Assigned to crack the mystery that is Prot is shrink Dr. Mark Powell (Jeff Bridges). Mark is an ace at his job, but wait–could it be that this seemingly together crusader for mental health have some personal problems of his own? Why, indeed yes. While enjoying remarried life with the restless but understanding Rachel (Mary McCormack) and their two children, Mark has lost contact with his college-age son from his first marriage. Sounds like an ailment that a little prolonged contact with a delusional couldn’t cure.
Fellow patients at the Psychiatric Institute of Manhattan presumably have more severe illnesses and have been treated for long periods of time by the most highly trained professionals, yet Prot is able to break through to them in ways no one else had been able to in a matter of days. This development would have been more ludicrous had the patients on Prot’s floor were portrayed as people with serious psychological problems, but in that sanitized Hollywood fashion everyone’s genial and good-natured, burdened only by mild quirks in their personalities. One can easily imagine that if this film were to become a hit, next fall a spin-off sitcom called “The K-PAX Kooks” would hit the airwaves.
With Prot making life that much more enjoyable for anyone he meets, the big question remains: is he really an alien from K-PAX or just a really convincing delusional? Scripter Charles Leavitt and director Iain Softley chicken out and try to have it both ways, leaving a fair share of plotholes in the process.
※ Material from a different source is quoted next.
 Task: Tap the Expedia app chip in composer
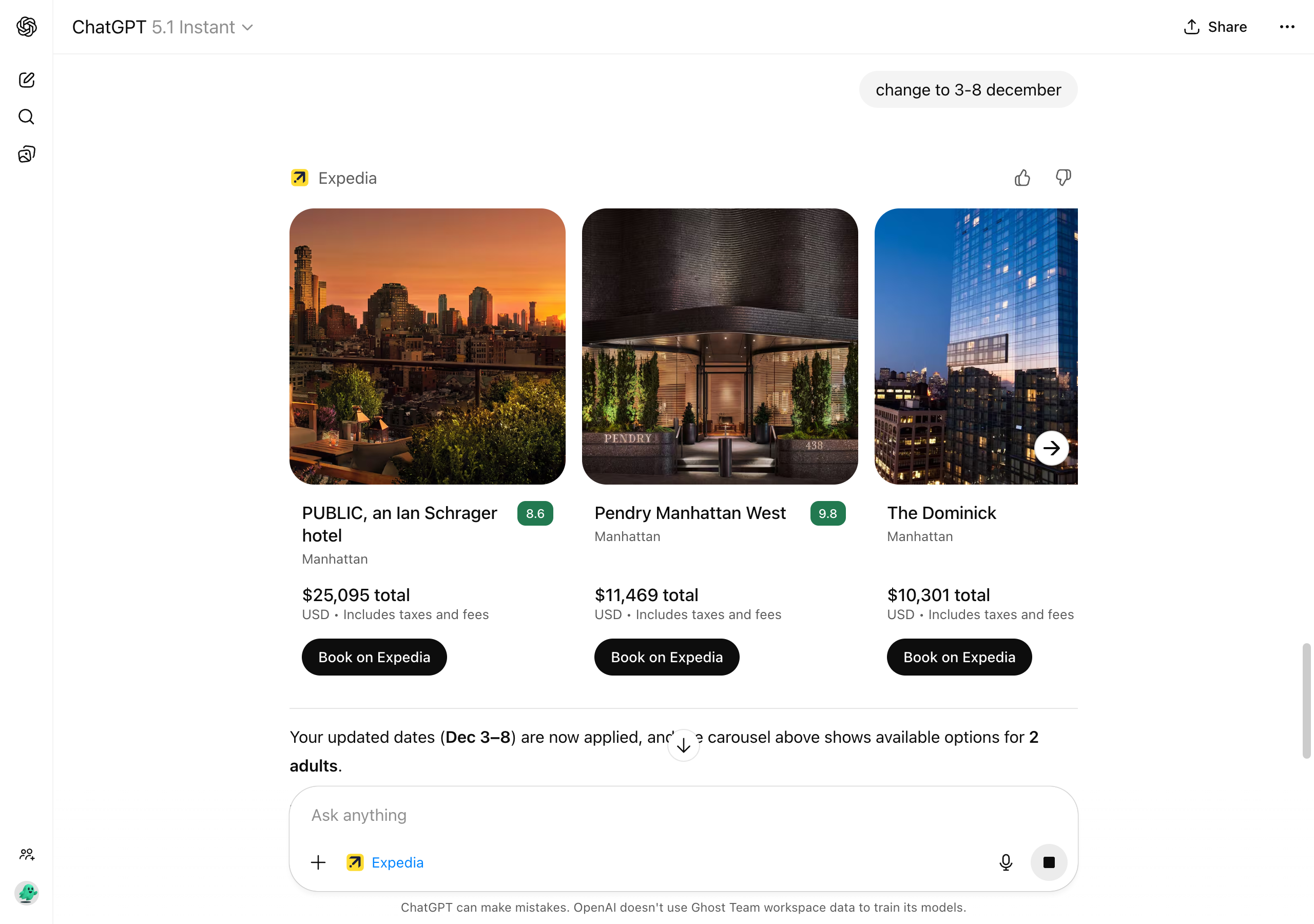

But the unsatisfying resolution doesn’t come before slogging through the expected, would-be shocking revelations about Prot’s past. The pop psychology of what’s discovered would not be much of a surprise for anyone who’s watched any television or movies.
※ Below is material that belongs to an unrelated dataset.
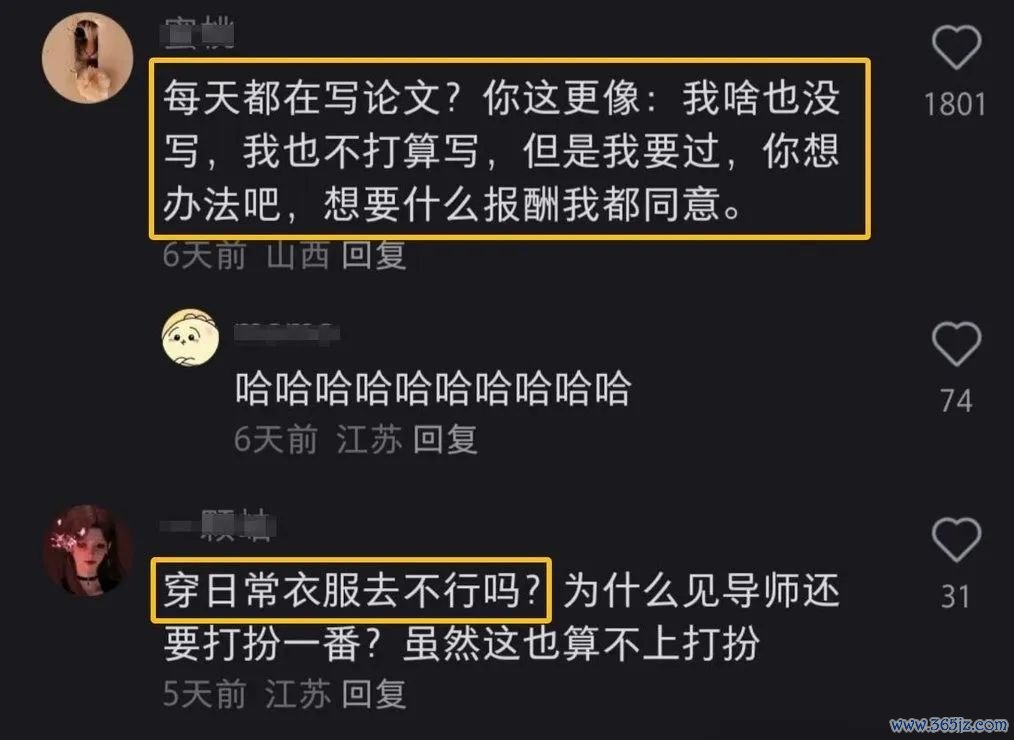Like the 穿日常衣服去不行吗 comment
The image size is (1014, 740).
[x=956, y=542]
Spacey shouldn’t clear shelf space for that third statue just yet. To be fair, the embarrassing “eat the banana with the peel on” and the entire fruit fetish notwithstanding, Spacey is perfectly fine as Prot, if not exactly challenged; by now, he can do the droll, sarcastic bit while comatose. Bridges fares as well as his co-star though he’s not given a whole lot to do outside of playing the straight man.
The title “K-PAX” bears a great similarity to the local Los Angeles television station KPXN channel 30, which is all too fitting. KPXN is an affiliate of Pax, the network that specializes in safe, inoffensive, family-friendly, and generally cornball programming such as “Touched by an Angel” reruns–in other words, the ideal future small-screen home for manufactured pap like “K-PAX.”